The increase of hydrophobicity index of Ara h 1 extracted from boiled peanuts (Figure 2) was probably due to the degradation effect of protein fractions. It has been reported that hydrophobic groups were released into the reaction system during the initial process of boiling. And then the degraded polypeptides, which produced in the earlier stage of heating process, were assembled into much larger aggregated structures when the heating time reaches 20 min (Tian, Rao, Tao, & Xue, 2018). Polypeptides containing tryptophan were estimated to be transformed into the cavity of Ara h 1 upon the aggregation and thus caused a blue shift in the fluorescence emission spectra. In Figure 1(c), it is obvious that the distance between the two peaks was larger than which in the Figure 1(a) and (e), it can be assumed that the aggregates of Ara h 1 (extracted from boiled peanuts) had increased electric charge when compared with native Ara h 1. The peak area of peak 2 appeared in Figure 1(c) was bigger than corresponding peaks appeared in Figure 1(a) and (e), assuming that the content of aggregates formed during boiling were at a higher level than crude and fried peanuts.

It can be deducted that the change of allergenicity is unpredictable due to the variable thermal process and its conditions. On the one hand, thermal process can lower the amount of allergens. For example, the content of Ara h 1 decreased approximately 11.5 folds of the control after treated with heat (Dileepan et al., 2014). On the other hand, the chemical changes and modifications like decomposition, aggregation, and rearrangement can form new epitopes appeared on the surface of protein and thus increase the sensitivity of allergens (Beyer et al., 2001; Guillon, Bernard, Drumare, Hazebrouck, & Adel‐Patient, 2016; Moghaddam et al., 2014).

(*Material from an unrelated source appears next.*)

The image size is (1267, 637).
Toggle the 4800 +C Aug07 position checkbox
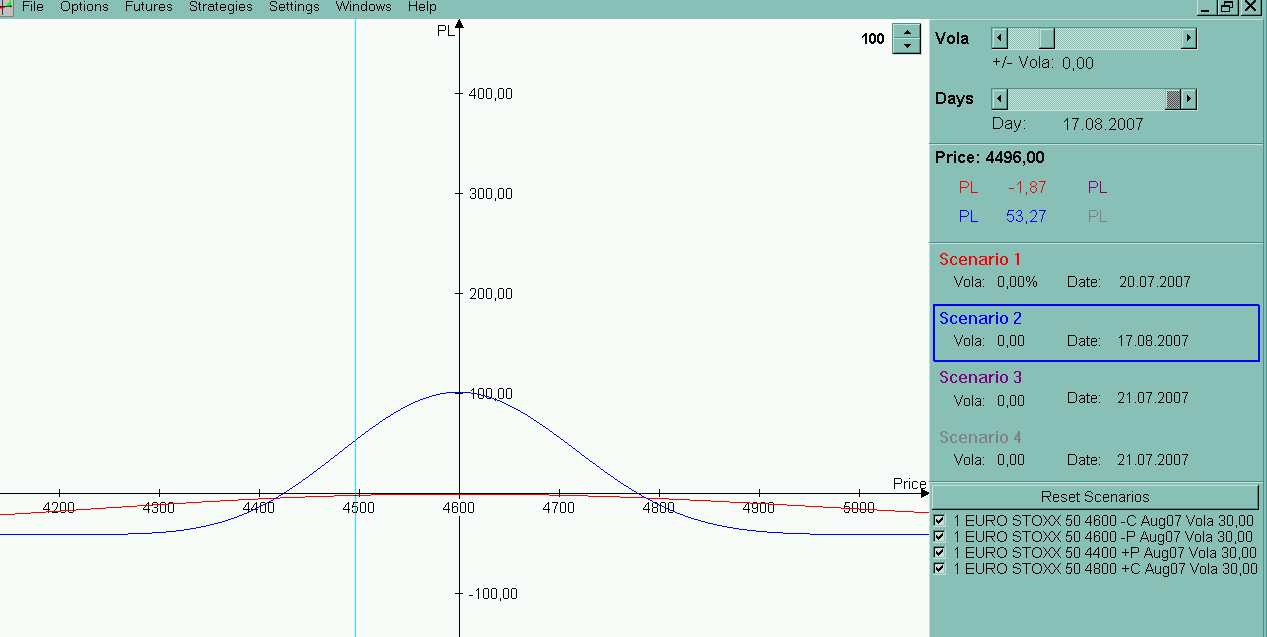pos(939,569)
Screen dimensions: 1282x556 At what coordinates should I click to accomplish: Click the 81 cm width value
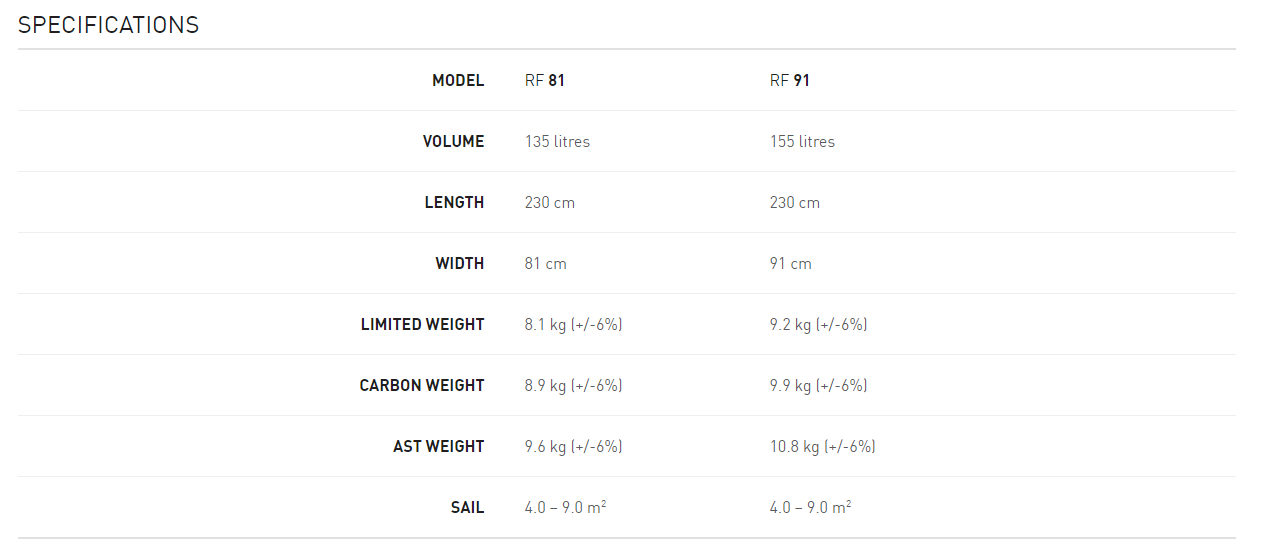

Besides, many allergens are reported to be resistant to digestion, this characteristic has been listed as a criterion to distinguish between potentially allergenic and nonallergenic proteins (Koppelman, Hefle, Taylor, & De Jong, 2010). Allergens digested by pepsin or trypsin and then transformed into low molecular peptides, which maintain antigenic determinants, are still have the potential to cause sensitive reactions in the human body. Although it has been shown Ara h 1 extracted from fried peanuts has a relatively looser structure than the other two Ara h 1s (Figures 2, 4(b)), the allergenicity did not decreased significantly when compared with Ara h 1 extracted from crude peanuts. This maybe because of the linear epitopes of Ara h 1 (extracted from fried peanuts) were not destroyed during the frying and maintained a high IgE‐binding capacity. Conformational epitopes disrupted during thermal processing can explain the slightly decreased allergenicity of Ara h 1 extracted from boiled and fried peanuts.

In this study, instead of imposing thermal processing to the purified Ara h 1, we extract Ara h 1 from boiled and fried peanuts, aiming to mimic the thermal process as well as monitoring the specific changes occurred to Ara h 1. Water, oil, and other medium participate in the thermal process effectively and sometimes react with allergens contained in peanuts (Alves et al., 2017). In the previous studies, researchers isolated Ara h 1, Ara h 2, Ara h 6, or other allergens and which were then modified by glucose to imitate the Millard reaction occurred (Mueller et al., 2013; Vissers et al., 2011). The diversity and complexity of thermal process are neglected to a certain degree, and it is necessary to explore the structural and sensitivity change of allergens extracted from heat‐treated peanuts.

CONCLUSION

To clarify the connections between heat treatment and allergenicity of Ara h 1, we analyzed the structural changes of the allergen. Ara h 1 was isolated from crude, boiled, and fried peanuts successively by anion exchange chromatography. Compared with boiling, frying can alter the three‐dimensional structure of Ara h 1. Ara h 1 in boiled peanuts presented degradation and aggregation during different period of boiling. Besides, boiling could help the allergenicity of Ara h 1 to reach the bottom point among the three kinds of Ara h 1 we tested.

CONFLICT OF INTEREST

The authors declare that they do not have any conflict of interest.

ETHICAL REVIEW

This study was approved by the Review Board of China Agricultural University.

INFORMED CONSENT

Written informed consent was obtained from all study participants.